Segment Start: DATA FOR PROCESSING
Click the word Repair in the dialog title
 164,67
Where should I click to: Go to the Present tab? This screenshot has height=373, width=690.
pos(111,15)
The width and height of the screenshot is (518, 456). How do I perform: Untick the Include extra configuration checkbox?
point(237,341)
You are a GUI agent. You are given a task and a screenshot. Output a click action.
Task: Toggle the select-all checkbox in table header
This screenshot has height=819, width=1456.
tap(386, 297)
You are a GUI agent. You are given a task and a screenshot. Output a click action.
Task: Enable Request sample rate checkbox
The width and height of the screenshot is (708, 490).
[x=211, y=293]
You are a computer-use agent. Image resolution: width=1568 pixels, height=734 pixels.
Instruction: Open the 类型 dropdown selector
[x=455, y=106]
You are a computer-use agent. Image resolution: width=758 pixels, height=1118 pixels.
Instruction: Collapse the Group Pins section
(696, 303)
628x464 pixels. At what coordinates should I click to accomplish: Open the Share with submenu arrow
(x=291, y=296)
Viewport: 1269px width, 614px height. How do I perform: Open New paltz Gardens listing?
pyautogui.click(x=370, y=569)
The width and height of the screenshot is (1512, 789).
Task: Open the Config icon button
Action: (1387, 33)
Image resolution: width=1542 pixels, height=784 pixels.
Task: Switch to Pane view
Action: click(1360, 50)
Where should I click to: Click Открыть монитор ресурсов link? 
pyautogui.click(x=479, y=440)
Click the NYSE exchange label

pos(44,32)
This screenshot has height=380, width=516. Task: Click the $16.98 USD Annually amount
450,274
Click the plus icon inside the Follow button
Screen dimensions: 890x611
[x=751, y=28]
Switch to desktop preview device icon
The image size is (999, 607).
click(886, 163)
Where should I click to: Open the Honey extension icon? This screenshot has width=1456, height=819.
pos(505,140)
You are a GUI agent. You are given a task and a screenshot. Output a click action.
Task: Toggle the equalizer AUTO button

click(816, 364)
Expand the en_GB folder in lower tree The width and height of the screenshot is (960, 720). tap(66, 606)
Segment End: DATA FOR PROCESSING
§ **ACTIVITY**: From the records above, print exactly the lines that run from the line with "Instruction: Collapse the Group Pins section" to the line with "Switch to desktop preview device icon", inclusive.

§ **ANSWER TO THIS TASK**:
Instruction: Collapse the Group Pins section
(696, 303)
628x464 pixels. At what coordinates should I click to accomplish: Open the Share with submenu arrow
(x=291, y=296)
Viewport: 1269px width, 614px height. How do I perform: Open New paltz Gardens listing?
pyautogui.click(x=370, y=569)
The width and height of the screenshot is (1512, 789).
Task: Open the Config icon button
Action: (1387, 33)
Image resolution: width=1542 pixels, height=784 pixels.
Task: Switch to Pane view
Action: click(1360, 50)
Where should I click to: Click Открыть монитор ресурсов link? 
pyautogui.click(x=479, y=440)
Click the NYSE exchange label

pos(44,32)
This screenshot has height=380, width=516. Task: Click the $16.98 USD Annually amount
450,274
Click the plus icon inside the Follow button
Screen dimensions: 890x611
[x=751, y=28]
Switch to desktop preview device icon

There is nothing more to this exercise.